Voskanian (left) and Nilsson (right) in the Titan TEM facility at Chalmers University, with two of the many sample holders that the Eva Olsson Group uses.

 

Department of Materials Science and Engineering (MSE) graduate student Hanna Nilsson, advised by MSE associate professor and Maryland NanoCenter member John Cumings, has been awarded an Ann G. Wylie Dissertation Fellowship. The fellowship, created for students who are in the final stages of writing their dissertations, includes a stipend of $10,000, candidacy tuition remission and financial assistance toward the cost of health insurance.

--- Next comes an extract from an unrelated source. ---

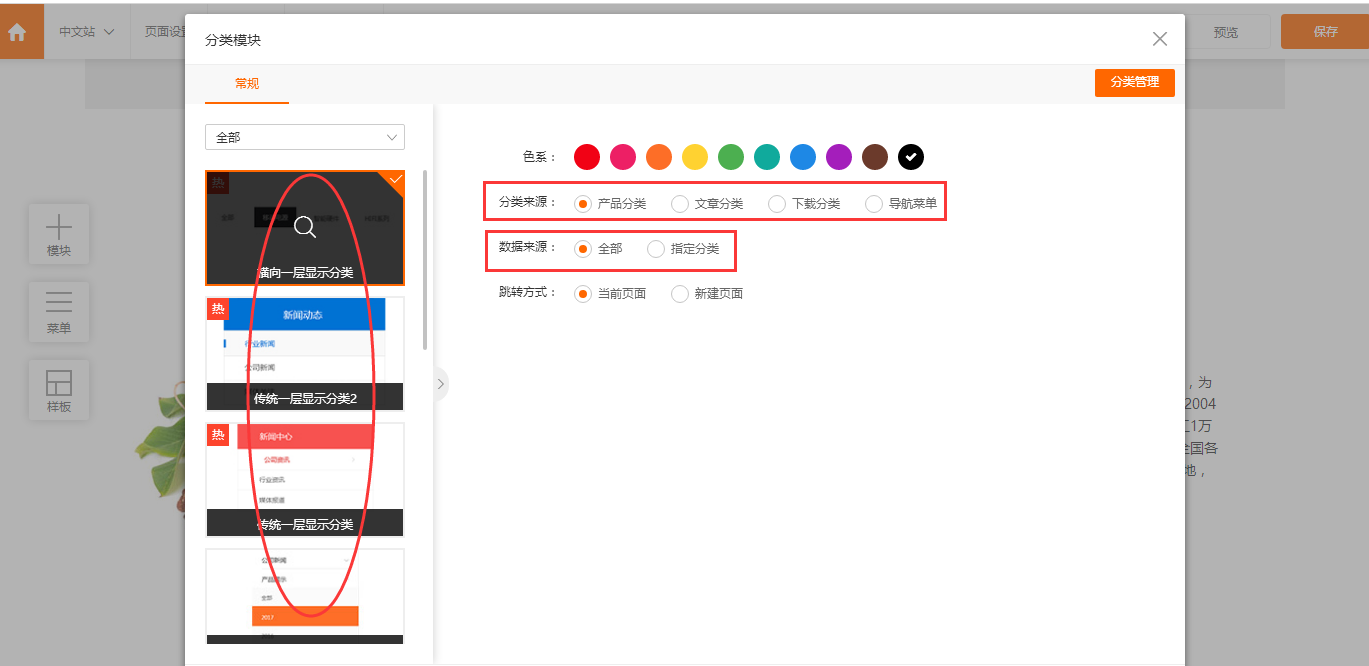
Task: Click the magnifier icon on selected template
Action: click(x=305, y=228)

Nilsson, the recipient of a 2012 National Science Foundation (NSF) Graduate Research Fellowship, focuses on characterizing the thermal contact resistance and thermal conductivity of carbon nanotubes using an in situ transmission electron microscopy technique called electron thermal microscopy (ETM). Estimated at up to 6,000 W/(mK), carbon nanotubes' theoretically high thermal conductivity should make them ideal for heat management in small-scale electronics, but experimental measurements have shown much lower values because of the tubes' thermal contact resistance.

In 2014, Nilsson received an NSF Graduate Research Opportunities Worldwide (GROW) award, which is currently funding a year abroad at Chalmers University of Technology in Gothenburg, Sweden. There, in Department of Applied Physics professor Eva Olsson’s lab, she uses her expertise in ETM conduct in-situ transmission electron microscopy experiments for the thermal characterization of graphene. Former Cumings Group member Norvik Voskanian (Ph.D. ’14), who also recently joined Olsson’s group, has been working with her on the project.

“Things are good here in Sweden,” Nilsson reported in a recent email. “[Norvik and I] have been able to create an experimental set-up in the lab here that has proven successful in preliminary experiments. We have formed many collaborations here at Chalmers both with chemists who are growing graphene and with theorists who work on calculating [its] thermal properties. These collaborations have been great opportunities to get perspectives outside of physics and material science. I am very excited about the Wylie Fellowship and the freedom it will give me to fully pursue my research through the end of my degree. “

Nilsson is also a Clark School Future Faculty Fellow and Member of the UMD student chapter of the Electrochemical Society.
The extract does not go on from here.